Uzmanların sıkça söylediği gibi ‘laktoz duyarlılığı’ sütten değil, sütte bulunan ‘laktoz’ maddesinden kaynaklanıyor. Yani duyarlılığın süte değil laktoza olduğu nüansına dikkat edilmediğinden Okul Sütü’nde yanlış uygulamaya kapı aralanıyor.
Okul Sütünde amaç çocukların sağlıklı beslenmesine katkıda bulunmak olduğuna göre, laktoz hassasiyeti olan çocukların program dışında tutulması yerine daha farklı çözümler geliştirilebilir. Ayrıca bu çocukların sütteki besinlere diğer çocuklardan daha çok ihtiyaç duyduklarını göz ardı etmemek lazım.
Laktozun olumsuz etkilerini ortadan kaldıran laktaz enzimi piyasada ticari olarak satılıyor. Gelişmiş ülkelerde laktozsuz süt ürünleri pazarı hızla büyüyor, böylece laktoz hassasiyeti olanlar rahatlıkla süt ve süt ürünleri tüketebiliyor. Ülkemizde de laktozsuz ürünler pazarı yavaş da olsa oluşuyor. Pınar ve Ülker İçim’den sonra Sek Süt de laktozsuz süt üretmeye başladı.
Toplum bilinçlendikçe, bu rahatsızlıktan ötürü süt tüketmeme tercihi, laktozsuz ürünler tüketme alışkanlığına dönüşmeye başlayabilir. Sağlık Bakanlığı, okullarda laktoz başta olmak üzere gıda alerjenlerine karşı hassasiyet taraması yaparak duyarlılığı olanları tespit edebilir. Laktoz hassasiyetinden ötürü süt içemeyen bu çocuklar için Okul Sütü Programı da bir fırsata dönüştürülerek laktozsuz süt verilebilir.
Dünyada laktaz enzimi pazarının %75’ini elinde bulunduran DSM Foods yetkilileri programa kurumsal sosyal sorumluluk projesi kapsamında dahi destek verebileceklerini söylüyorlar. Ancak Okul Sütü Programını yürüten yetkililerin sorumluluk almak istememeleri nedeniyle çözüme katkı sunamadıklarını ifade ediyorlar.
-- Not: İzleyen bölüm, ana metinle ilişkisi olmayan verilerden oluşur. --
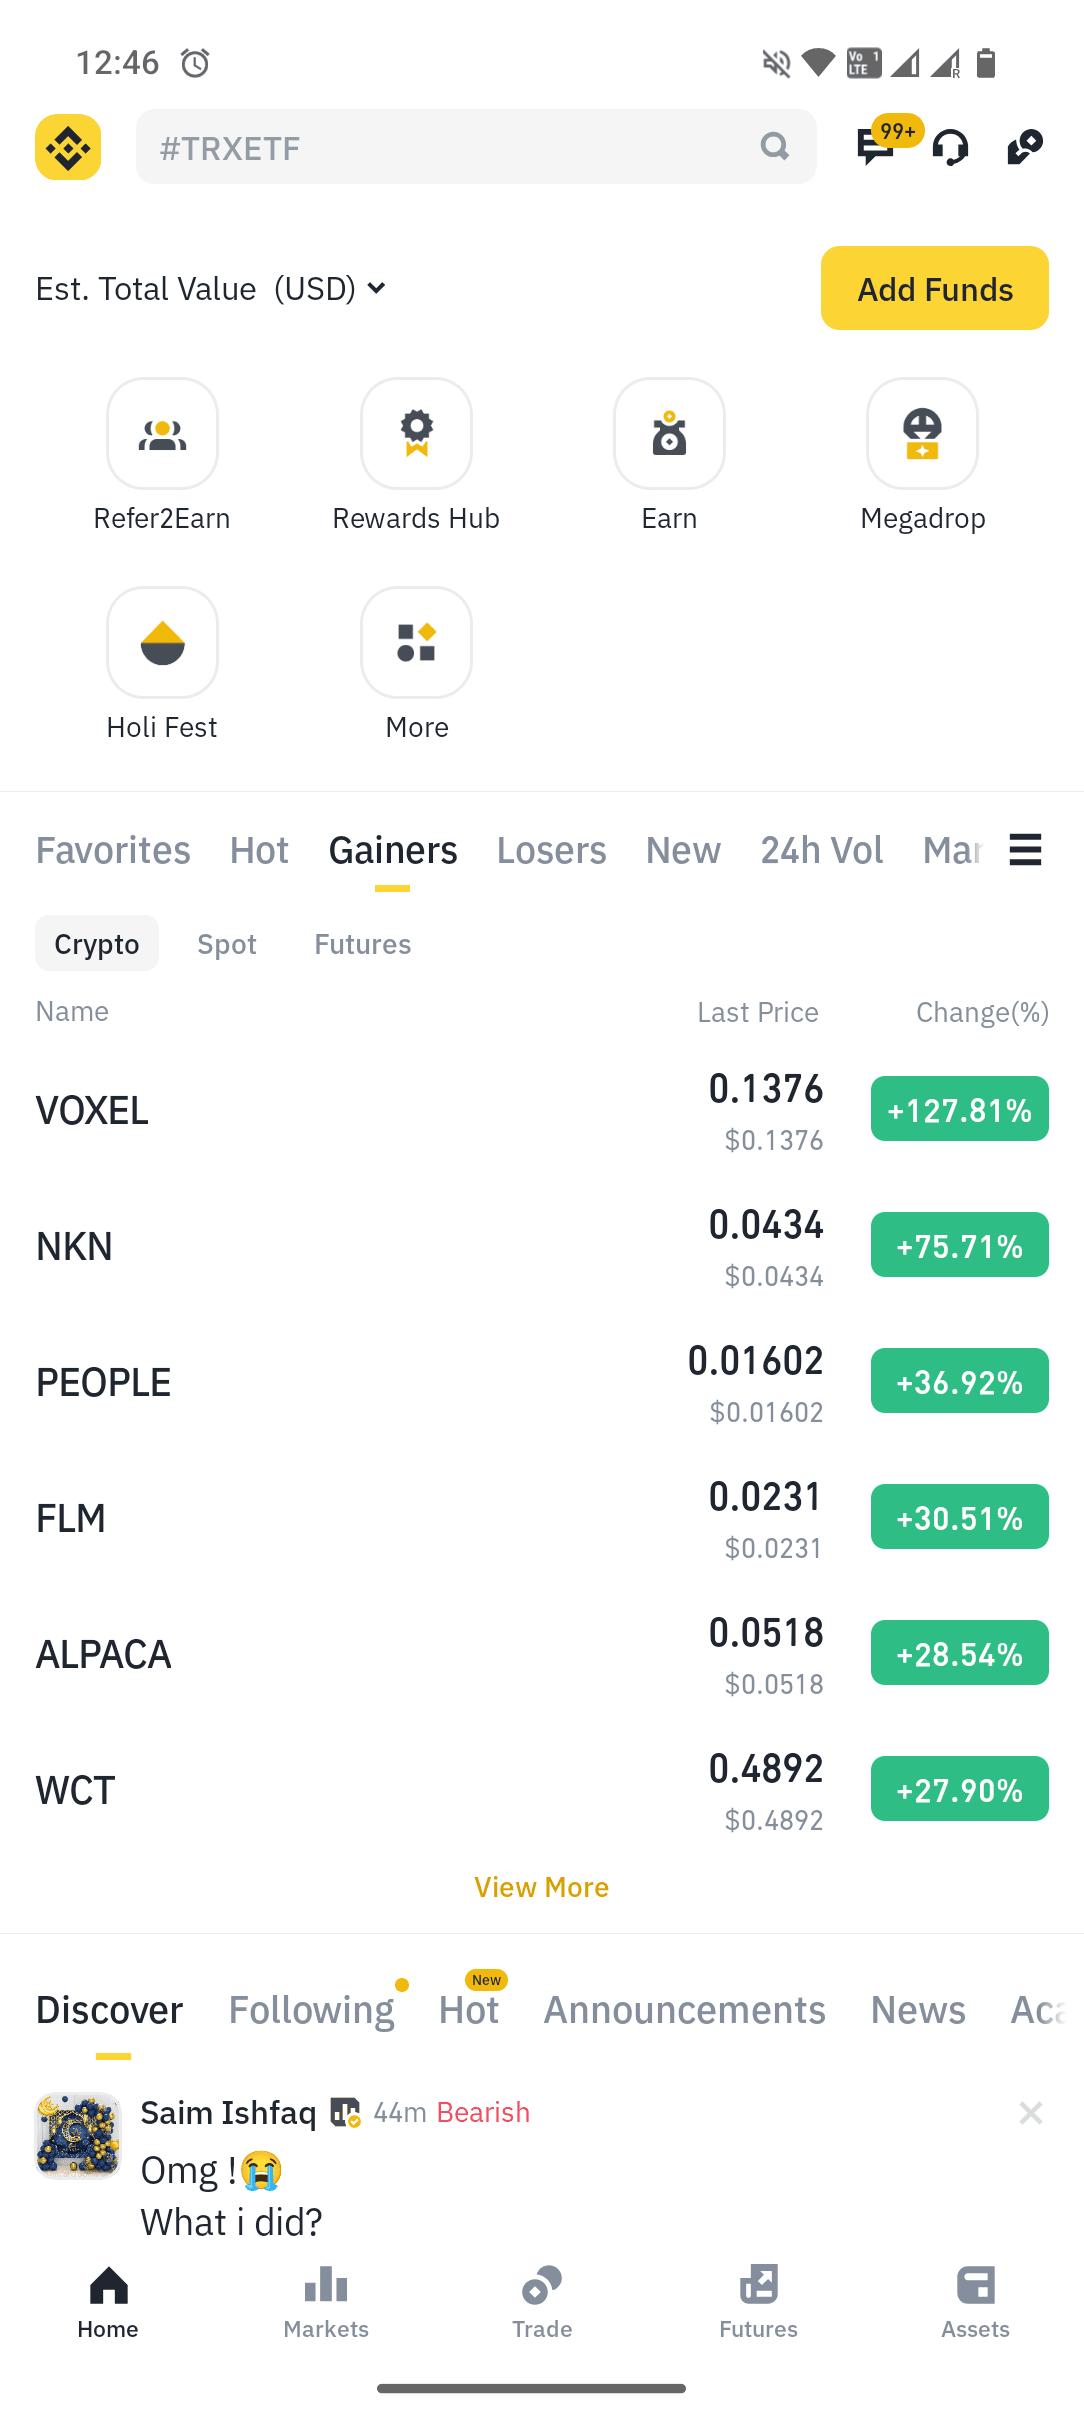The height and width of the screenshot is (2412, 1084).
Task: Switch to the Losers tab
Action: click(551, 850)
Bir kutu (200 ml) laktozsuz süt üretmek için sadece 3-4 kuruş ilave maliyet söz konusu. Laktoz hassasiyeti olan çocukların yüzde 5-10 arasında olduğunu varsayarsak, 1 milyon lira civarında ek bir maliyetle laktoz hassasiyeti olan çocuklara da süt dağıtılabilir. 190 milyon lira bütçesi olan Okul Sütü Programında bu pek de imkânsız değil.
Böylece hem ayrımcılık ortadan kaldırılmış olur, hem de hassasiyetleri nedeniyle sütten uzak durmak zorunda bırakılan çocuklara yeniden süt içme alışkanlığı kazandırılabilir.
Sütü herkes için içilebilir hale getirmek varken, neden hiç süt vermeyerek bu çocuklar sütten daha çok uzaklaştırılıyor?